Written problem:
Starting at the line with "How do I perform: Click" and stopping after the line with "click(872, 633)", rewrite those entries below with "Center Of Mass" changed to "Pivot Point" and everything else unchanged. Give only those lines, and leave out the pictures.

Task input:
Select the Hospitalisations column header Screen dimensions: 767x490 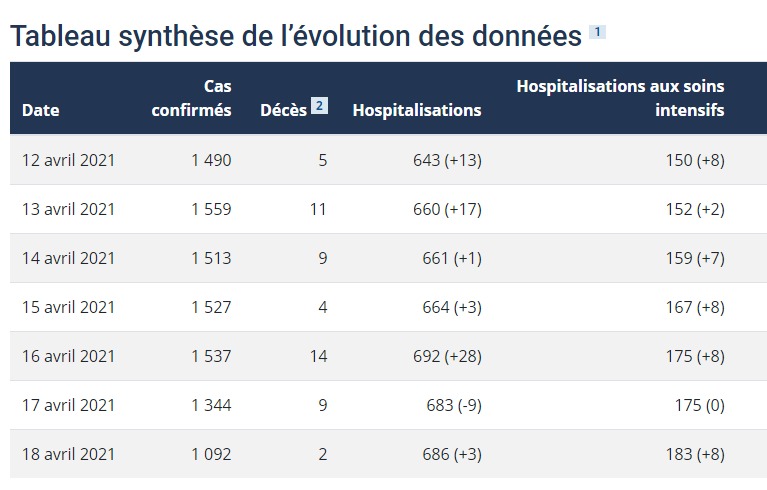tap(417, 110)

==

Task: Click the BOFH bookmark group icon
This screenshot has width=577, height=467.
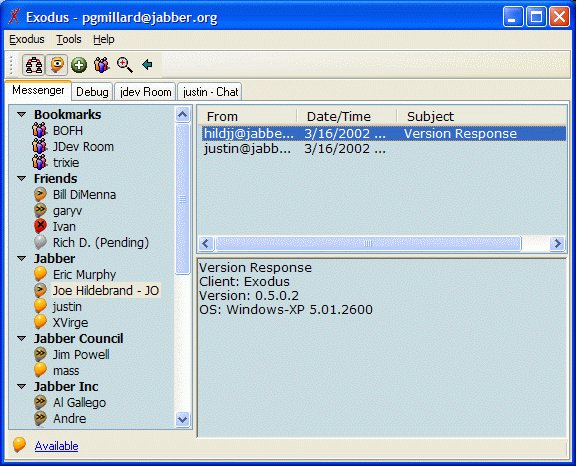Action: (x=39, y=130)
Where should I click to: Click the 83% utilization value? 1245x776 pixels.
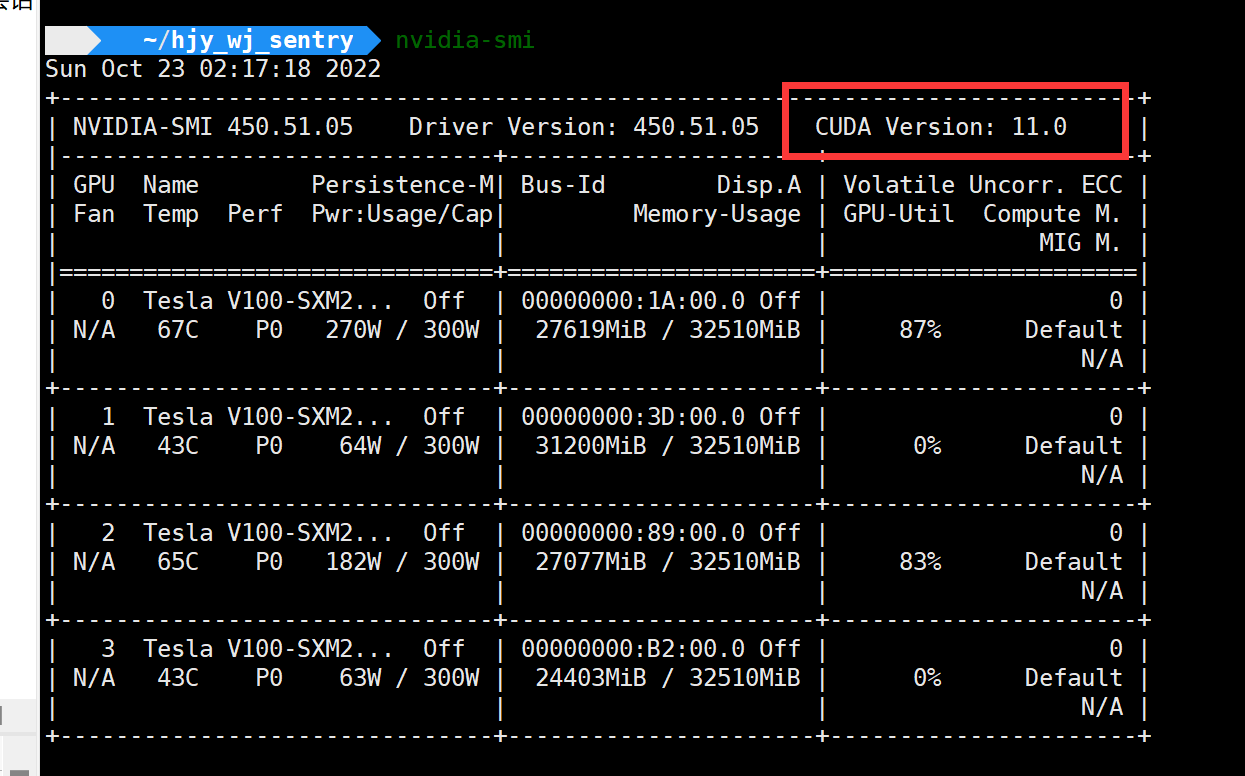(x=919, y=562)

...

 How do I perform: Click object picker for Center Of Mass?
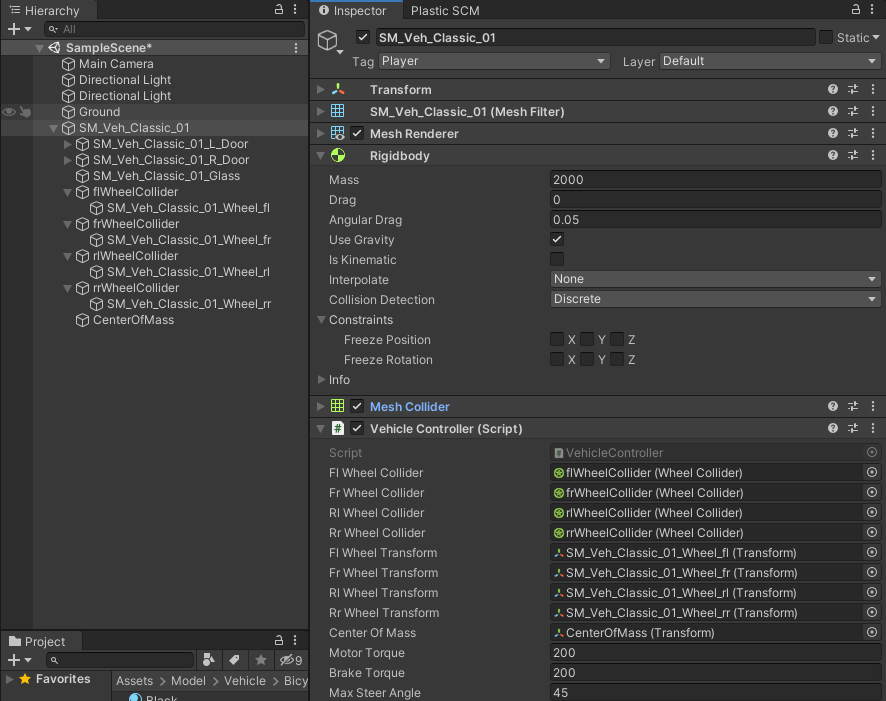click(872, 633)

Finished answer:
 How do I perform: Click object picker for Pivot Point?
click(872, 633)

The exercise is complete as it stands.